Farmers try to find path to agreed compensation in A6 land dispute

Farmer Garry Galway, with his sons Nigel and Will and grandson David
Farmer Garry Galway, with his sons Nigel and Will and grandson David

Contractors have agreed to hold off on demolition work at a family farm in Co Londonderry where land has been seized by the government to make way for the A6 road scheme, according to the farmers.

Around 20 acres of the Galway family farm in Castledawson – not the entire farm but a significant portion – was vested in September to allow the A6 road scheme to proceed.

While the land has effectively been seized by the government, the farmers can appeal the level of compensation being offered if they believe it to be inadequate.

Nigel Galway, who works the family farm with his father, his brother and his nephew, told the News Letter the level of compensation offered is simply not enough for them to effectively replace what is being lost to make way for the new road.

His sister-in-law, Lynda Galway, told the News Letter the department has agreed to meet with the family to discuss their concerns.

Despite the disagreement between the farmers and the Department of Finance, Mr Galway said contractors arrived at the farm last Monday morning to begin work.

He said that while he was able to meet with the contractors and delay any demolition of the farm buildings on the site, he said he is unsure what he will do when demolition work does go ahead.

Nigel Galway said: “It has been vested since September last year but there has been no final agreement on the compensation.

“On Monday the contractors arrived and were looking to get started. I went over to them and they said they were told to go ahead with the work.
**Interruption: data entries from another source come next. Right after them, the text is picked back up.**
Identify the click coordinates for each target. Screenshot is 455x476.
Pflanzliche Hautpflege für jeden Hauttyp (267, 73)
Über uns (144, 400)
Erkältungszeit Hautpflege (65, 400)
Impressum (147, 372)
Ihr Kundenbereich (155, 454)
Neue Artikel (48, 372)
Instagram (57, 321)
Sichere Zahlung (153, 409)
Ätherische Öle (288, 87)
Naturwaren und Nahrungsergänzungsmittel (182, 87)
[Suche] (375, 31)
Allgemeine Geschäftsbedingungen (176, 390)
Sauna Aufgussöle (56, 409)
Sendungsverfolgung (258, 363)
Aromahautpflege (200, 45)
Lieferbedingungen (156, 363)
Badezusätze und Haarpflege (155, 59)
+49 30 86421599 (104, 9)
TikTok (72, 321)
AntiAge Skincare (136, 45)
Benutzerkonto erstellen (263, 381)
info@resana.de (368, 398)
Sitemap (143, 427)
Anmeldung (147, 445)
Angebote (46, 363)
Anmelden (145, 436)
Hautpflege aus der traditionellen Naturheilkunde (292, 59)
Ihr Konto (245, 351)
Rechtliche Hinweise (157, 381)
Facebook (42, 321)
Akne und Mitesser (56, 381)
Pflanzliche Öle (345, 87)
“They agreed not to do any demolition work at least but they have started digging work.”

Mr Galway continued: “I was told by the department that we would be given enough to replace what we are losing but the offer I’ve been given just isn’t enough for us to do that.”

He added: “I don’t know what we’ll do.”

The vesting order for the scheme, the legal procedure that transfers ownership of the land to the Department of Infrastructure, became active on September 27.

The News Letter asked the Department of Infrastructure whether they “intend to proceed with the works despite the concerns of the farmers?”

The department was also asked whether “it is appropriate that works should proceed while the level of compensation offered is disputed by the Galway family?”

Finally, the News Letter asked whether “the department believes the compensation offered is adequate and, if the Galway family disagree, what recourse is available to them?”

A spokesperson for the Department of Infrastructure said: “The department continues to engage with all affected landowners. These are sensitive matters and in order to respect confidentiality we do not comment on specific cases.

“If any landowners are not satisfied by the level of compensation offered, they are free to escalate the issue to the Lands Tribunal. This appeal process is independent of the department.”

The portion of the A6 that cuts across the Galway family farm has been planned for over a decade.

The A6 upgrade, the most important road between Northern Ireland’s two largest cities, Belfast and Londonderry, has been planned for at least a decade.

Work on dualling the M22 section of the road between Randalstown and Castledawson began in May after a series of lengthy delays stretching back over a period of years.

In August 2016, the then Infrastructure Minister Chris Hazzard announced at a press conference that the vesting order for the scheme would be made in September.

The vesting order for the scheme, the legal procedure that transfers ownership of the land to the Department of Infrastructure, became active on September 27.

The scheme is estimated to cost £160m for the 14.7km (nine miles) stretch.